My friend Bob Carleton has experienced that dramatic change of address that awaits us all. He died on February 25th.
Bob and I were friends at Padua Franciscan High School in Parma, Ohio. We were a quartet of young bucks (Bob, Bowker, Phil, and Brady) seeking our way in the world, employing such time-honored traditions as the Irish exchange of punches (at least that’s what we called it). In this tradition, you stick out your chin and the other fellow gets a crack at your jaw. It is best played while inebriated so as to heighten the hilarity and raise the pain threshold.
The most significant event in our friendship occurred one winter’s night while attending a holiday party (when people still had holiday parties) at a home on the shore of Lake Erie.
It was a rather large gathering and we were drunk. At some point, a group of us had the notion to leave the party and walk out on the frozen lake. Lake Erie is the shallowest of the Great Lakes (average depth of “only” 62 feet) but the depth immediately off shore is 20 or more feet. You can actually walk to Canada in some winters (30 miles). It freeze’s solid.
While a small crowd stood close to the shore, Bob and I took a beer can and proceeded to throw it further out on the lake and then race to see who could get there first without falling down. Great fun, in that youthful, drunken boyhood sort of way. Further and further, we went, on our way to the Canadian shoreline! After a while we looked back and noticed that our audience had left. Without a crowd, the game became less interesting and we elected to head back. Mind you we were not wearing coats or jackets, just our “party clothes”.
As we jogged back, Bob was ahead by a bit. All of a sudden, Bob disappeared. I am mystified. In another few steps, I am not mystified, I am in the lake. We had fallen through the ice at a large opening. Why open water at that point did not concern me, I was desperate to get out before slipping under the ice.
I had no idea what Bob was doing but I was grasping at the ice edge trying to pull myself out. The pieces kept breaking off and I kept falling back in. Finally, at some point I grabbed a piece of ice sticking up a bit and dragged myself belly first onto the ice. A few yards away, I saw that Bob had done the same. We looked at each other and started laughing and rolling on the ice. We had “cheated death”! We were alive! We were invincible! We were freezing to death!
We went back to the party and there the host (a fellow I barely knew and cannot remember) provided us with a change of clothes (way too big) and we headed off to an all-night laundromat to dry our clothes. Upon taking my clothes out of the dryer, I noticed that my favorite purple and black sweater had shrunken to the size of a girlish crop top T-shirt!

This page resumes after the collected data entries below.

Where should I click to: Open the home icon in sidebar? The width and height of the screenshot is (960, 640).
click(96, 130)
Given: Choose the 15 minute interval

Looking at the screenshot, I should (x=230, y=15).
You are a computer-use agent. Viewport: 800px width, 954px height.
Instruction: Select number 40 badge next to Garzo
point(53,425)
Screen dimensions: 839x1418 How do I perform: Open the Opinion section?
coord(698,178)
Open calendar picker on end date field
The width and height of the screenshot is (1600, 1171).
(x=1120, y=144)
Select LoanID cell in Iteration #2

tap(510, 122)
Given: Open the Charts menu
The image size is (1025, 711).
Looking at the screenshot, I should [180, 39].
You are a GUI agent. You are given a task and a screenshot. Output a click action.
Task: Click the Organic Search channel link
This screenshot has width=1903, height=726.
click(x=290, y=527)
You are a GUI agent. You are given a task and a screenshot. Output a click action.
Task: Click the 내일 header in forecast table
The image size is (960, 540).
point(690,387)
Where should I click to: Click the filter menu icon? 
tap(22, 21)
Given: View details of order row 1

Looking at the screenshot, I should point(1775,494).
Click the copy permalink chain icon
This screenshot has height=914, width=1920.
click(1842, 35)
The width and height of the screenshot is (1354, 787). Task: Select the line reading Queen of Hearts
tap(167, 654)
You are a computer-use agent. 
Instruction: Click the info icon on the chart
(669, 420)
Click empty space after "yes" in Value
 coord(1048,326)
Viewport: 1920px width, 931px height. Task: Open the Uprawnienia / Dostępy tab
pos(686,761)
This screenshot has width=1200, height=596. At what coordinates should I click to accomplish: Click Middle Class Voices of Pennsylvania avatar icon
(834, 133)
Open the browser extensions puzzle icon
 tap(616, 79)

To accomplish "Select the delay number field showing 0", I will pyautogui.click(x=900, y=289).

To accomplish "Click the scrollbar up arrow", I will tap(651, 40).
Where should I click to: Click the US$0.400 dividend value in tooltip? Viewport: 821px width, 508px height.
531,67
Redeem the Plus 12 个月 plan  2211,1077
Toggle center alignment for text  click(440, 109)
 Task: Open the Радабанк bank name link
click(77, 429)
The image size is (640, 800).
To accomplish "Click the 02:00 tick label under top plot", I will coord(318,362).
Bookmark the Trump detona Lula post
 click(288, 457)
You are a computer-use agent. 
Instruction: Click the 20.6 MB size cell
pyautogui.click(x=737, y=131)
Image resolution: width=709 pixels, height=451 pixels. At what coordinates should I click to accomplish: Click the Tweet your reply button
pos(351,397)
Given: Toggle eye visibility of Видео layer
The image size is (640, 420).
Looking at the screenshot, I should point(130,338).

Bob went on to become one of the earliest international male flight attendants on United Airlines. More impressive was his career as an internationally acclaimed mime. He represented the USA at the Shanghai International Pantomime festival in 1994. As for me, I went on to a career in Telecom and “wanna be farmer”.
A few years ago, I met Bob in Chicago for dinner. Our conversation centered on our “failed” marriages, our daughters, and our journey since falling through the ice. It was a golden moment only realized in its passing. He gifted me (is gift a verb?) a few of his posters.
Bob was a good and decent fellow. A heart of gold and a smile that penetrated any darkness it encountered. What amazes me still is his striving and lack of bitterness. In the last few years, he started The Unicorn Mime Ensemble of Elgin with a small group of young people. They will carry his imprint as I do.
Please don’t say “sorry for your loss”. I haven’t lost Bob and Bob isn’t lost. Just because I can’t find something in its usual place doesn’t mean it’s lost. It’s transitioned. It moved or was moved. It’s somewhere waiting for me, perhaps in a room for which I do not yet have the key. In that room are a host of relatives, friends and probably God too.
For better or worse, we imprint each other. I am a better fellow for having known Bob. And now you know him a little bit too!